Riding the waves and spouting full force, a pod of slender black and white orca whales are in pursuit of the season’s salmon.
These were my days spent as a whale researcher in Puget Sound back in 2002. Our research topic: killer whale behavior.
During my first months as a researcher I soon came to realize that the animal I had come to adore, a totemic species in the Pacific Northwest, was deeply threatened by a silent, stealthier killer. A killer that disintegrates and seeps under your skin, accumulates on micro levels and is just simply impossible to get rid of: PLASTIC.
To us Westerners living in a consumerist society plastic has become a commodity, a necessity, a way of living, perhaps saving lives in the form of plastic syringes but also bringing luxury in the form of stylized computers. For marine animals and the ocean, however, plastic has turned into a nightmare. Turtles ingest plastic bags mistaking them for jellyfish, dolphins get entangled in fishing nets and birds swallow pellets formed by plastic debris floating in the ocean.

Questions on the material →
• a. In the passage about orcas and plastic, what was the research topic in Puget Sound in 2002?
• b. Extend the passage about orcas and plastic, starting right after its last sentence.

(Stored data)

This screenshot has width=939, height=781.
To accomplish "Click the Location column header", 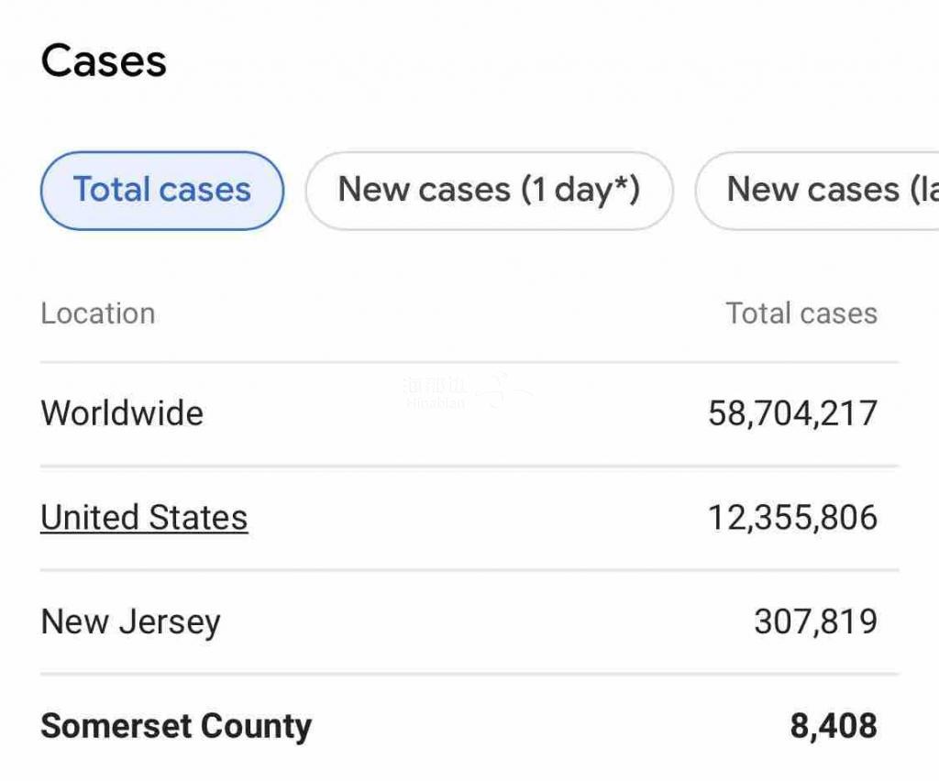I will click(x=98, y=314).
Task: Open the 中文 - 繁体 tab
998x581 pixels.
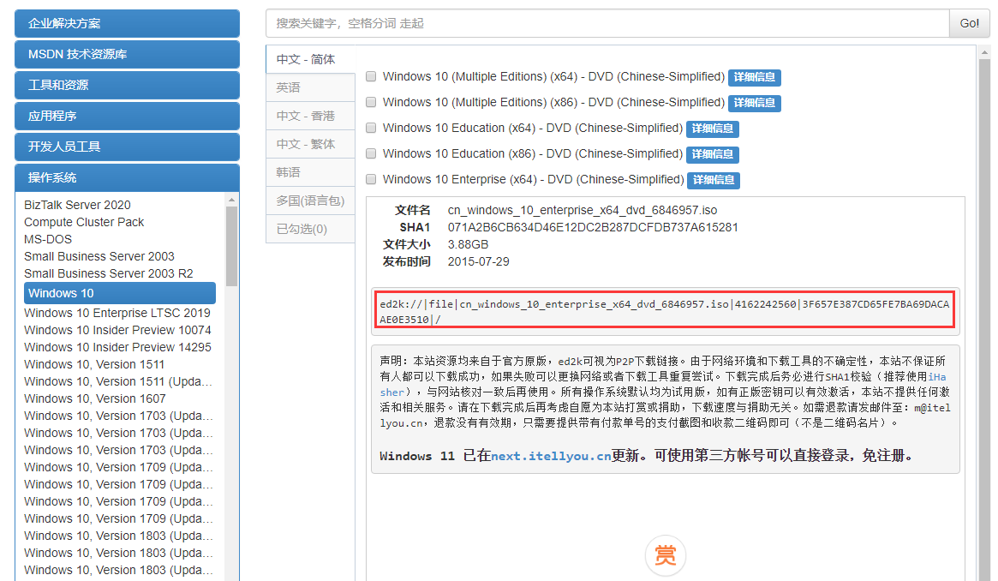Action: point(306,144)
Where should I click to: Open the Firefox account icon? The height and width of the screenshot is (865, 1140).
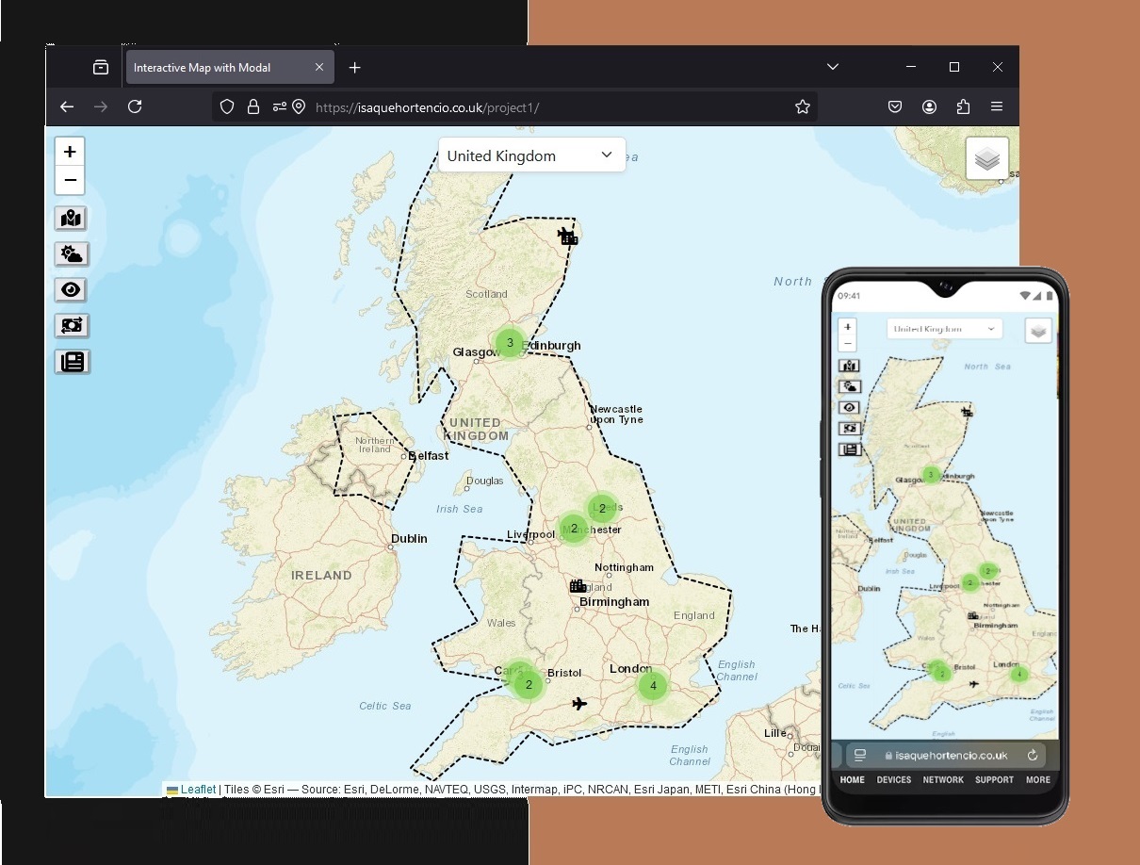[x=929, y=106]
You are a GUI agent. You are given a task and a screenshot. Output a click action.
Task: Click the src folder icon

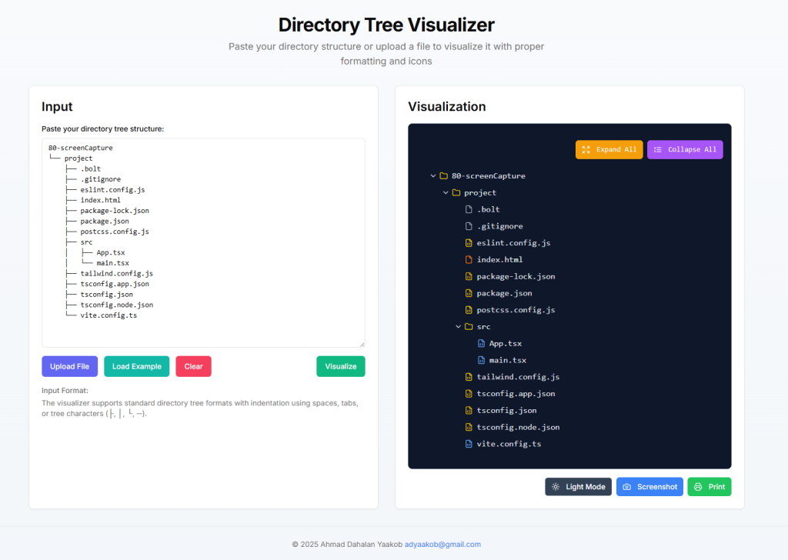pos(469,327)
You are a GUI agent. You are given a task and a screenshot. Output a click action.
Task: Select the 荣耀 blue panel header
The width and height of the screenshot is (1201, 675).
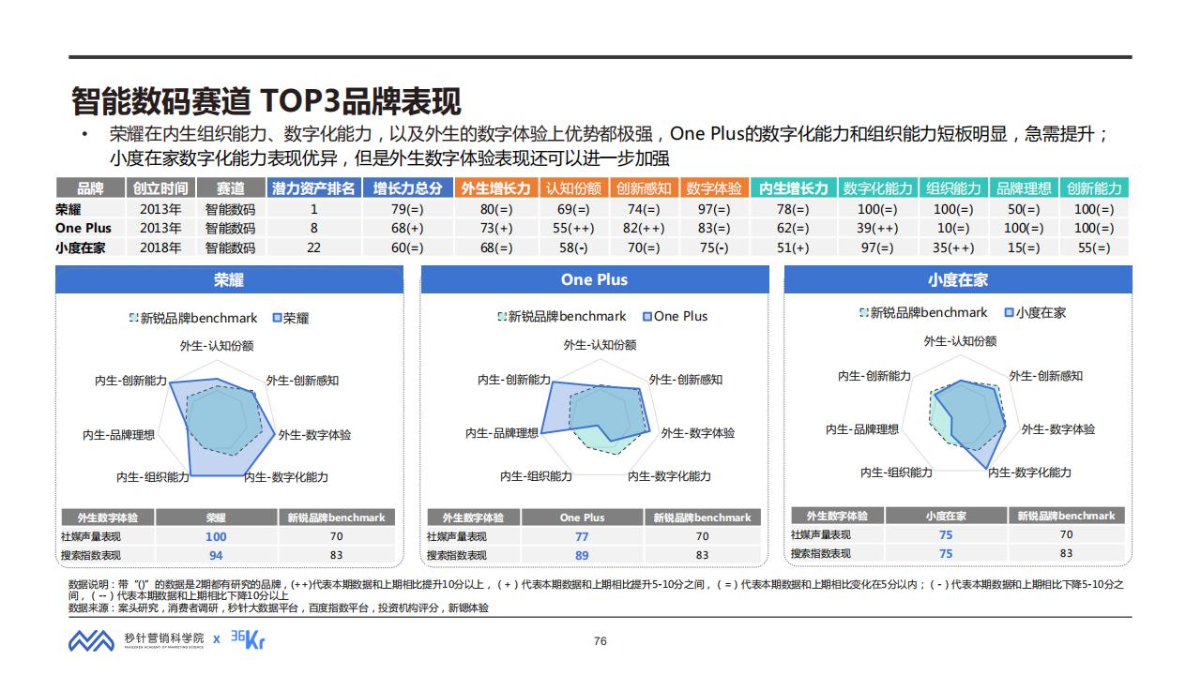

Answers to this exercise →
• a. Killer whale behavior.

• b.
It’s a big world out there
One may ask where all this plastic goes. Surely my plastic bottle must be recycled and transformed into a new one. If not, the world is big enough to handle a few extra billion tons of plastic waste each year.
This could not be further from the truth. Tragically, in the U.S., only 20% of plastic bottles that are thrown away get recycled. The other 80% gets dumped into landfills or reaches the ocean. Most of our waste today is made up of plastic. Plastic, which is made from petroleum, takes centuries to degrade. In fact, “every bit of plastic that has ever been created still exists, except for a small amount that has been incinerated, is releasing toxic chemicals”.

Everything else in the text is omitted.